## YOUR OBJECTIVE
Only the lines running from the line with "Where should I" to the end of the listing below should be copied, exactly, without pictures.

## DATA PROVIDED

-=-=-

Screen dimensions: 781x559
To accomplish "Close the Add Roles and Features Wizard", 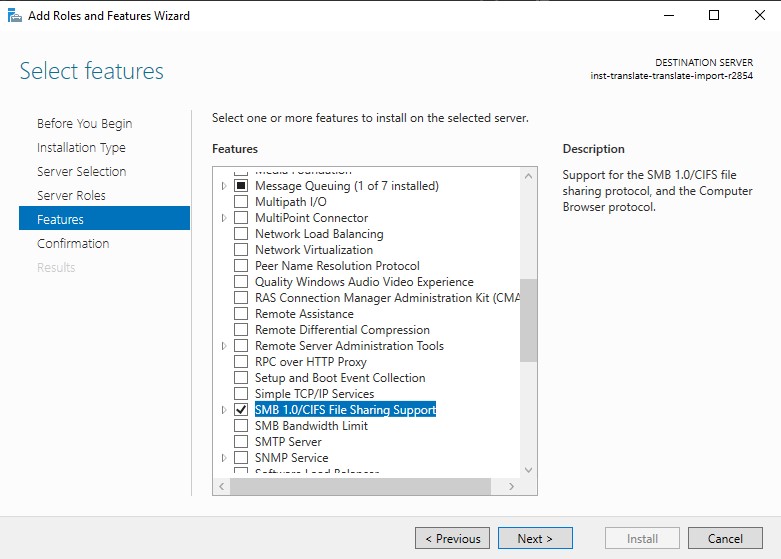I will [x=758, y=15].
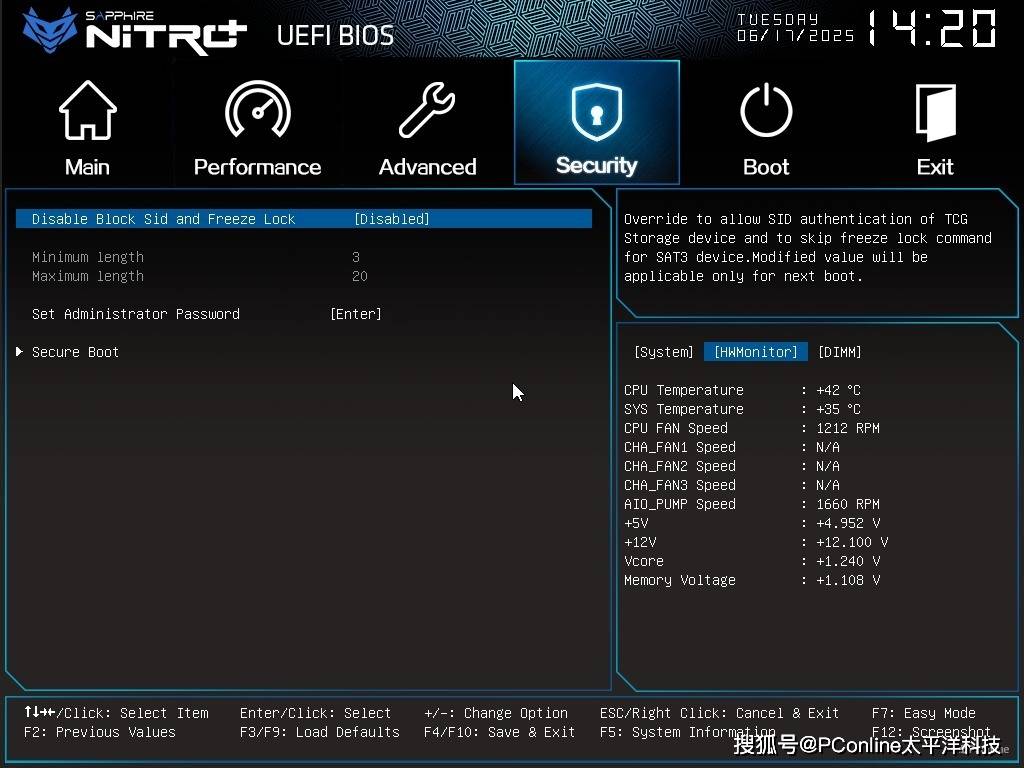Image resolution: width=1024 pixels, height=768 pixels.
Task: Open the Secure Boot submenu
Action: [75, 352]
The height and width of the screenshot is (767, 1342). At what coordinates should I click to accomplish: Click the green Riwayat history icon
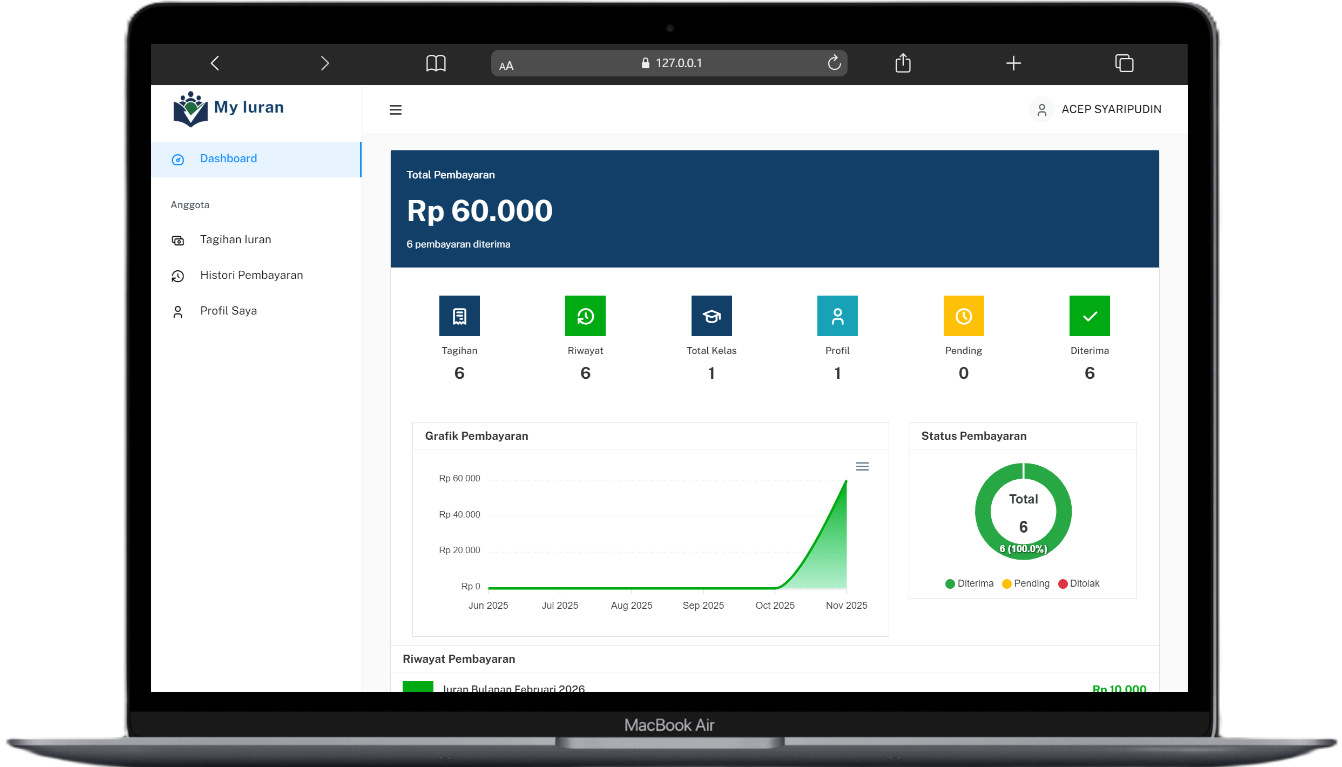[585, 316]
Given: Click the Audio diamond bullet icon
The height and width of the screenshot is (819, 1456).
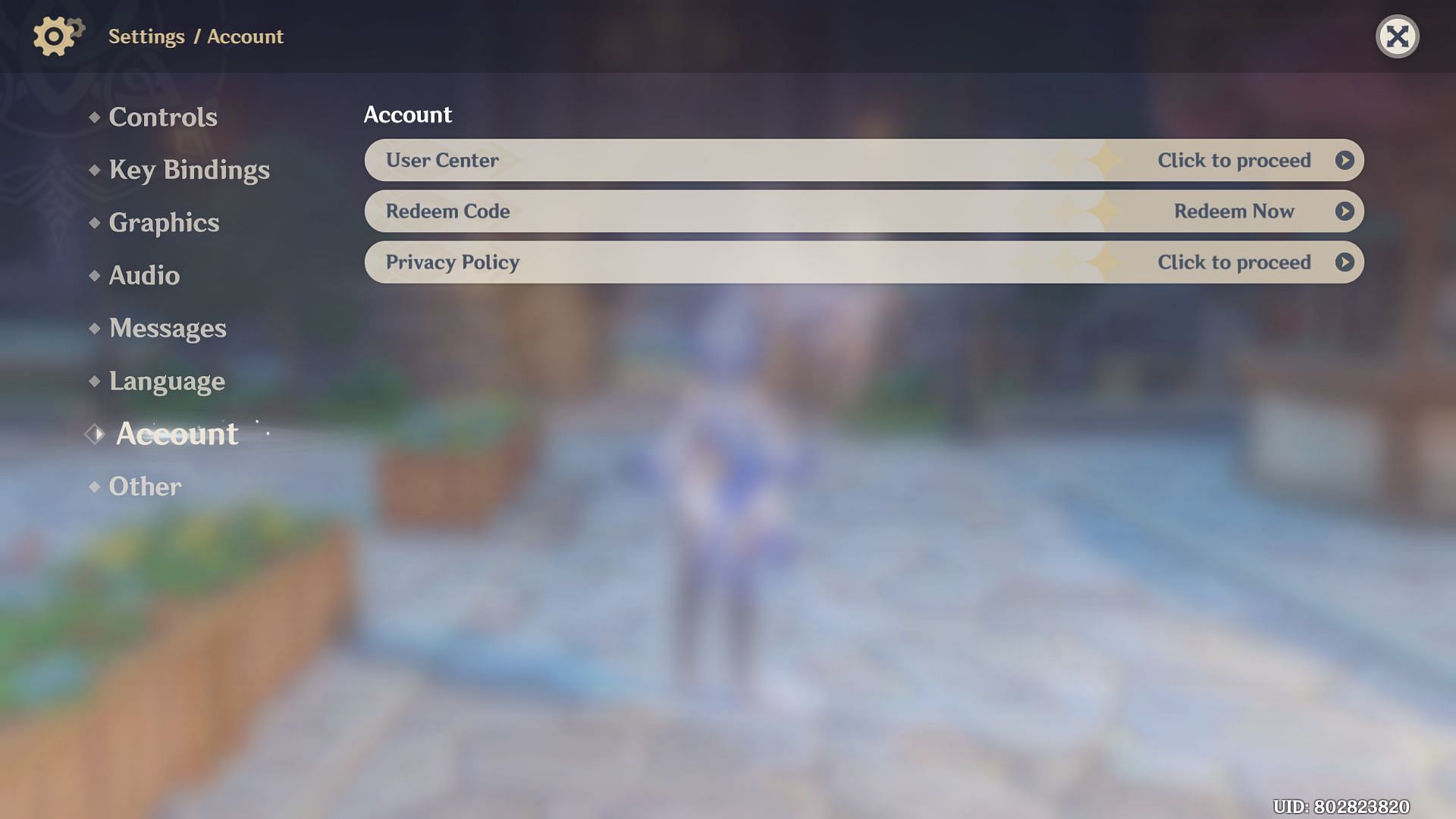Looking at the screenshot, I should pos(93,277).
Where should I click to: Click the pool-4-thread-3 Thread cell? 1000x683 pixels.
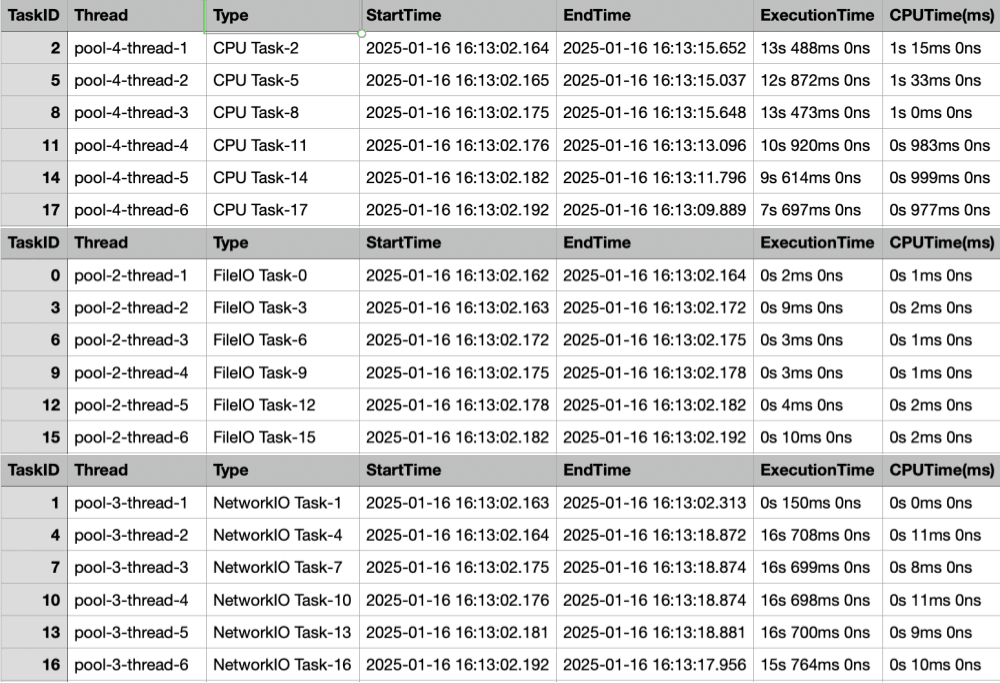click(x=137, y=113)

-=-=-

## SOLUTION FOR THIS TASK
Where should I click to: Click the pool-4-thread-3 Thread cell? 1000x683 pixels.
click(x=137, y=113)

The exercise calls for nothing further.